If I had to guess, the President of the company picked the location of this store, a lower class Hispanic neighborhood in the South Bronx, because renting the property would be cheap. It’s built over a sewer which odorously makes itself known to anyone who walks inside. It’s built next to a river that’s so polluted the fish would have better chances of survival if people fed them opium everyday. There are as many rats in the store as there are customers and employees combined. Cheap electric and heating bills. Cheap water bills. All to upkeep a franchise made for the economic class that lives in the Hamptons, Long Island, Manhattan and New Rochelle, while keeping money in the capitalist’s pocket. Makes perfect sense to someone who just considers their own pockets in their decisions. And why should anyone be considerate of anything else when making decisions? Years ago, a decision like this wouldn’t have made any difference in whether the President of the store made his millions or not.

Circa 1999, citizens of the neighborhood were able to afford all of the ridiculously priced things the linens-and-furniture was selling. Italian sheet sets flew off the racks. Classy handmade chandeliers were pulled off the ceiling almost as soon as they were hung. Brand name leather sofas were bought up like iPhones. Two years later, a couple of planes consecutively crashed into the Twin Towers, making an economic vacuum that sucked loads of cash right out of American (and international, subsequently) circulation. A certain Texas-bred Fascist used the media, anger and sentiment over this to direct the country towards more violence. And the war started, with him spending $80,000,000 of taxpayers money per month on this. Then concepts like bad mortgages and housing bubbles bursting started coming into reality. And now here we are. The company is not making any real money, because it’s still busy trying to force high prices down people’s throats.

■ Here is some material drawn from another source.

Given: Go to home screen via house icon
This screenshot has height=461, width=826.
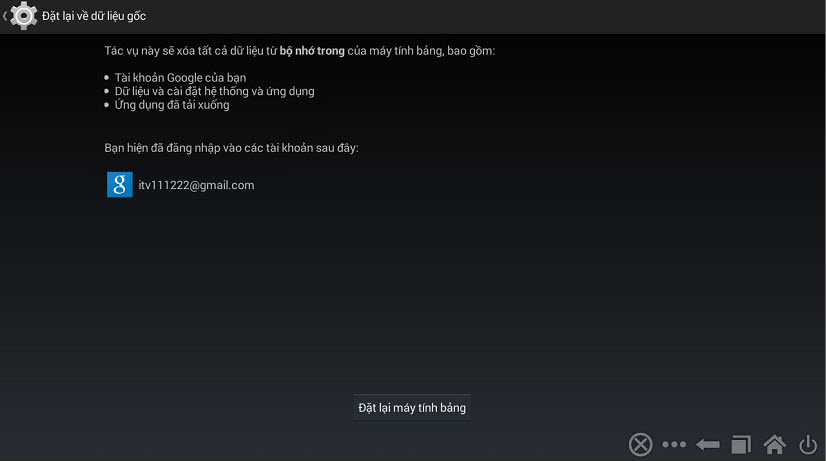Looking at the screenshot, I should coord(774,444).
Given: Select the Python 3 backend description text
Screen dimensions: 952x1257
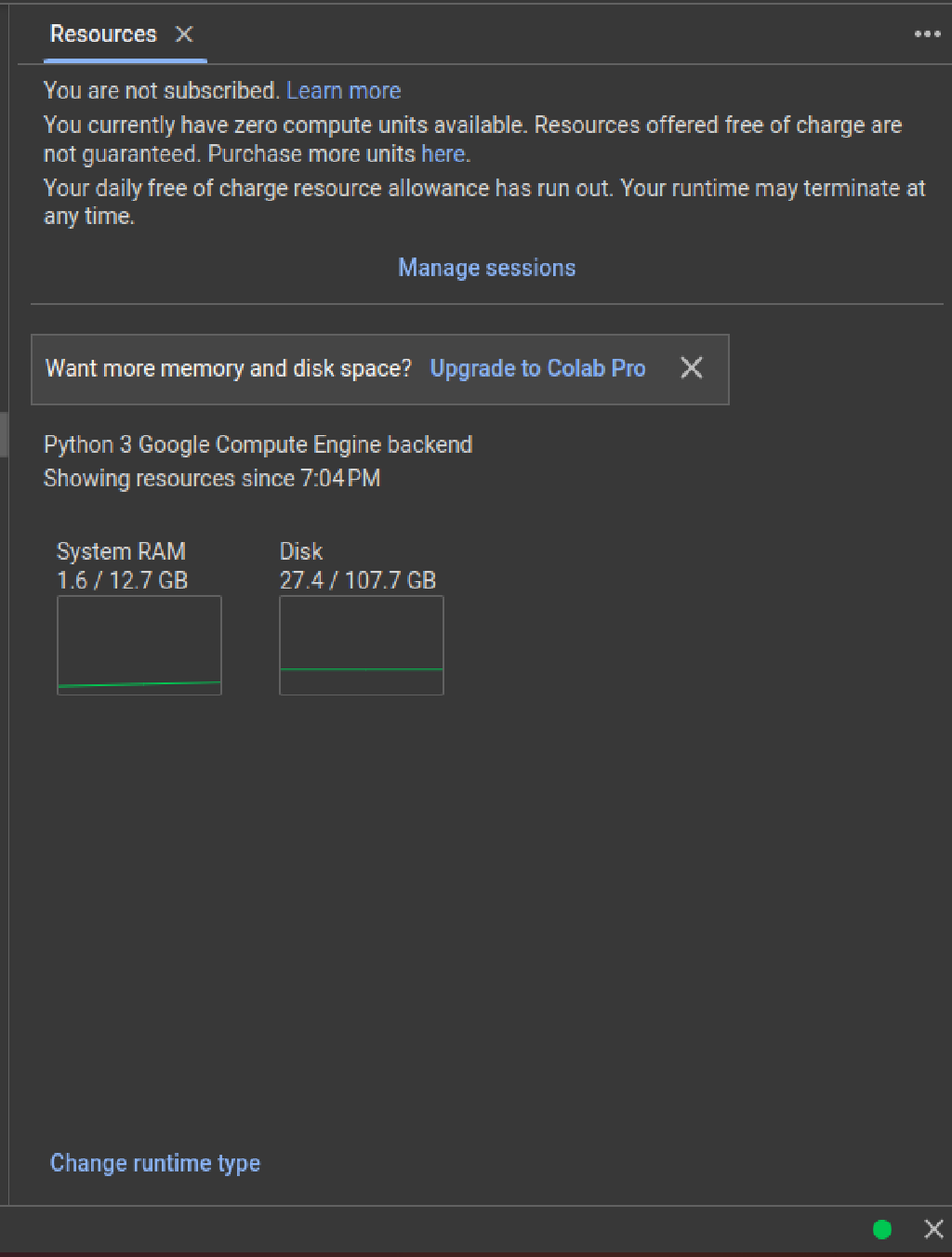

I’ve heard billions of complaints from customers about the smell of the sewer over which the building is built. Billions of inquiries as to whether the neighborhood is safe to walk through. Plenty of people who can’t make it to the store before closing time because they live and work in Long Island or Manhattan or New Rochelle and then have to travel to the Bronx to shop (without a car). Economically, if we cater to these areas, shouldn’t the store be located there? If we are stationed in the Bronx, shouldn’t the merchandise be affordable to Bronx residents? Then we’d have customers. Even people with money are complaining that things are too expensive, although this could be because they think everything in life should be cheap, regardless of the fact that it’s not really doing them any real damage to purchase things at the prices that are already there.

I originally questioned whether placing this business in poor neighborhood was right or wrong. A co-worker says that question really doesn’t apply to the situation at all since there really isn’t any obligation to the community you enter. I say that you have no business being in the community unless you’re supporting it somehow or are not really affecting it in any major way. Of course, selling furniture and bed sheets is not about any moral obligation at all, but I also don’t see the point of entering a culture without positively adding to it. We could talk about the company hiring local residents so that a few more of them would have some income, but that isn’t even the case.

The co-worker said that you cannot put your beliefs on other people, and that free will should not be violated. So, the company is free to posit itself wherever and run however it likes. This is true, but when you have this as the basis for all other thoughts, it leaves all kinds of room for immoral activity. People who mow down forests to setup corporations and test products on animals and “constitutionally bare arms” that end up in high shootings solely have the free will argument behind all they do. If the world is to heal somehow, good ideas need to be guiding those actions. Only thinking about how you would materially benefit is never a good idea.